Problem » At the line with "Image resolution: width=769", start transcribing; stop after the last line of the data below. Keep it exact and leave pictures out.

### Record set ###

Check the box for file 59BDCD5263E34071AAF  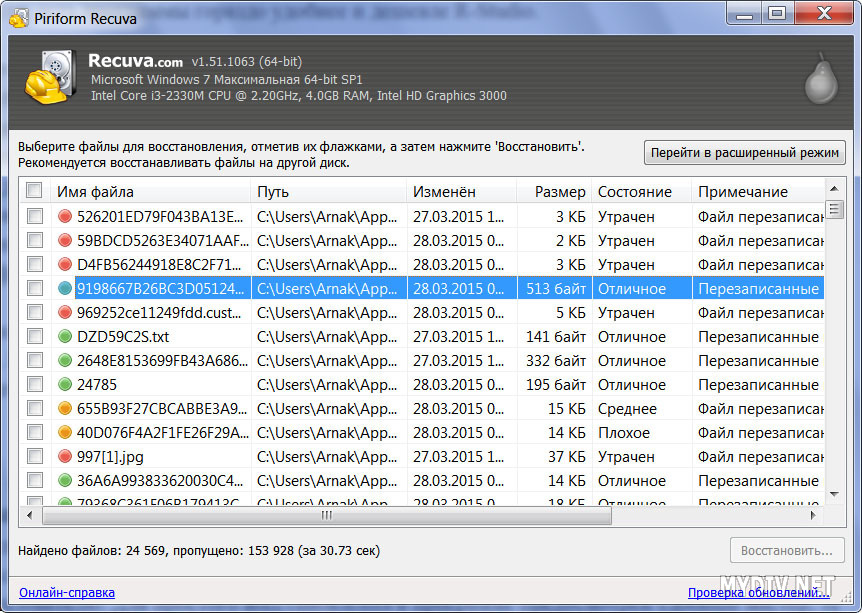click(35, 240)

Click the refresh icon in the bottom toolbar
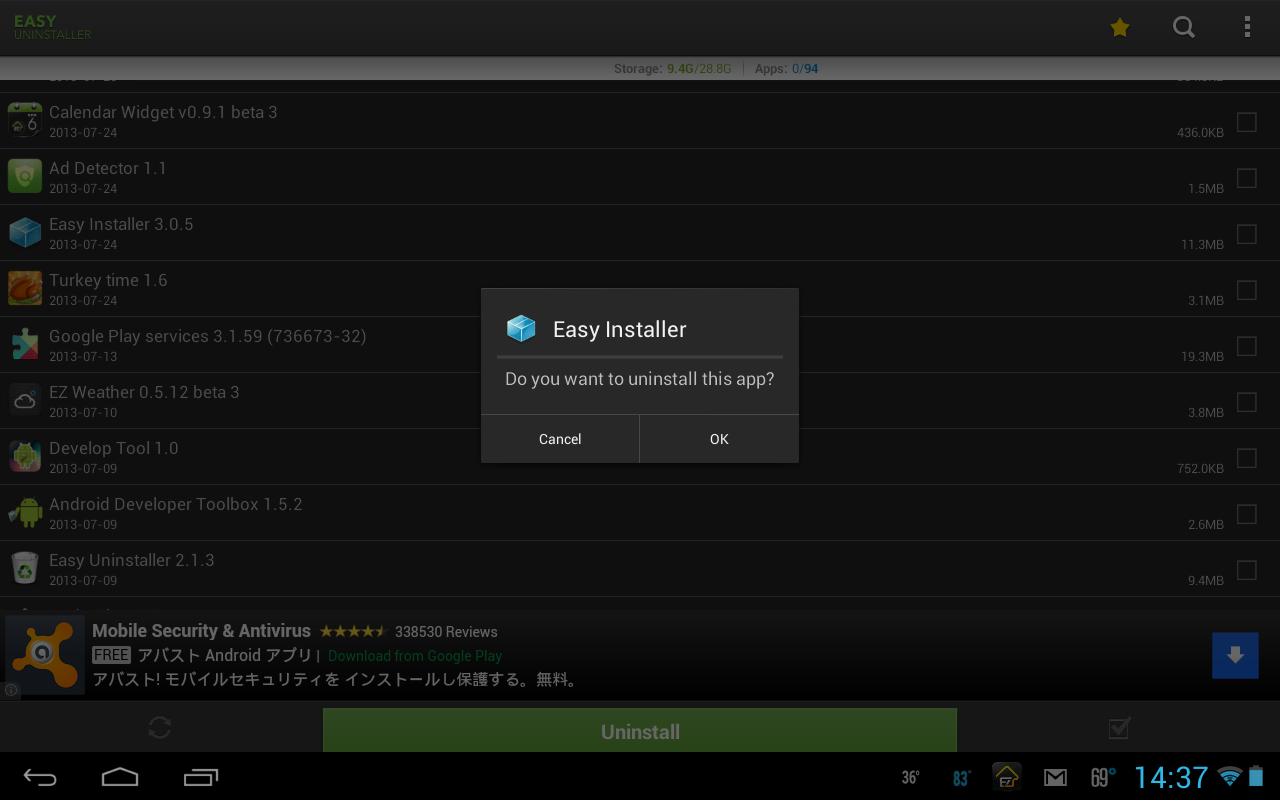pyautogui.click(x=159, y=727)
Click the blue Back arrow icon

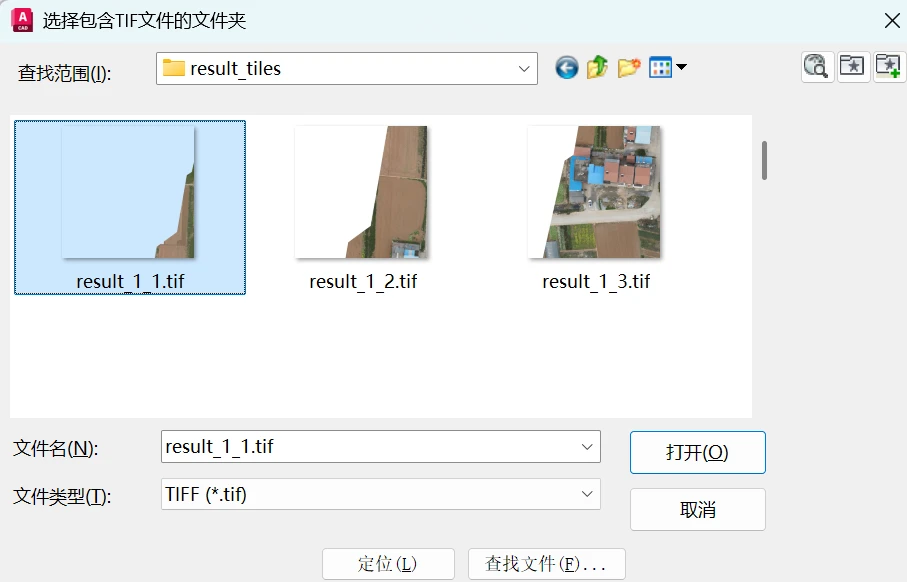coord(566,68)
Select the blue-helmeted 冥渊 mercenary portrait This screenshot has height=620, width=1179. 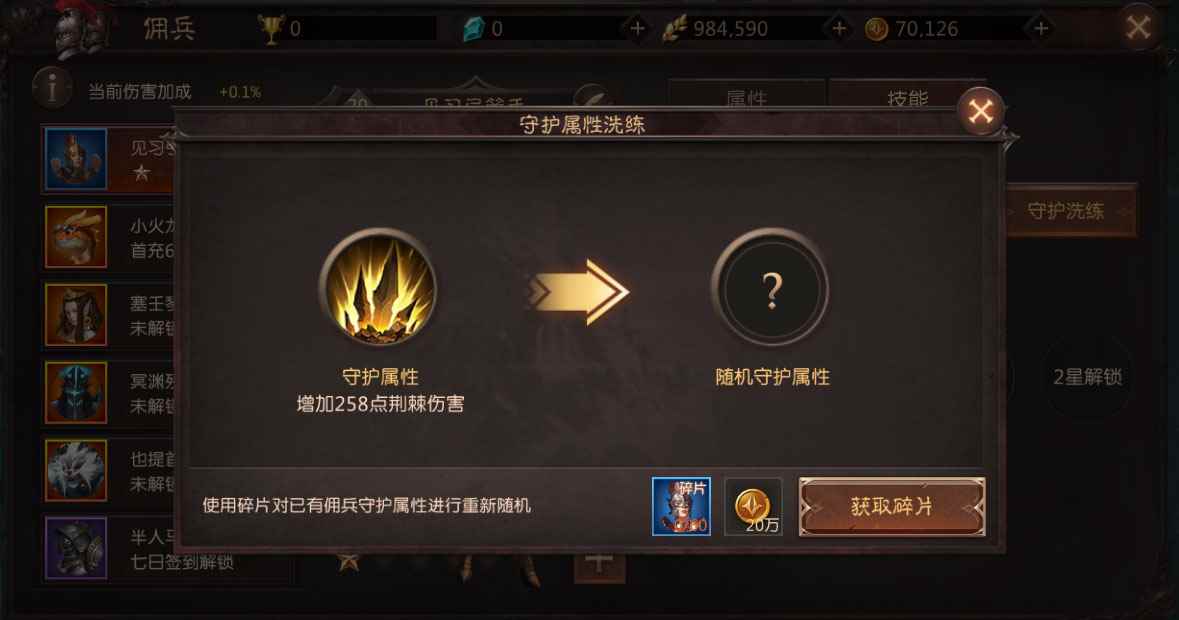coord(76,392)
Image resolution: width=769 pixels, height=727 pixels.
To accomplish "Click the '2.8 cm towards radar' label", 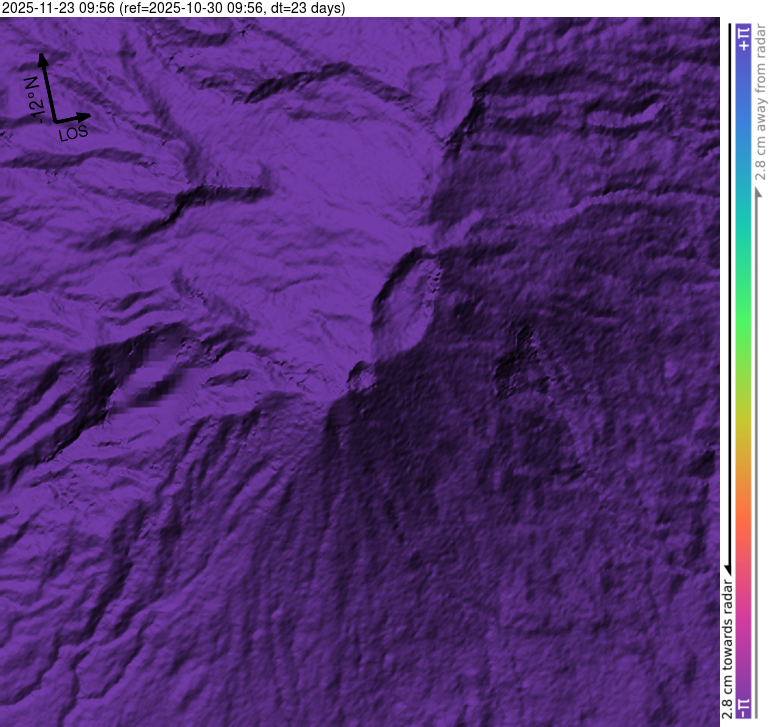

###

Solution to the problem »
Image resolution: width=769 pixels, height=727 pixels.
To accomplish "Click the '2.8 cm towards radar' label", 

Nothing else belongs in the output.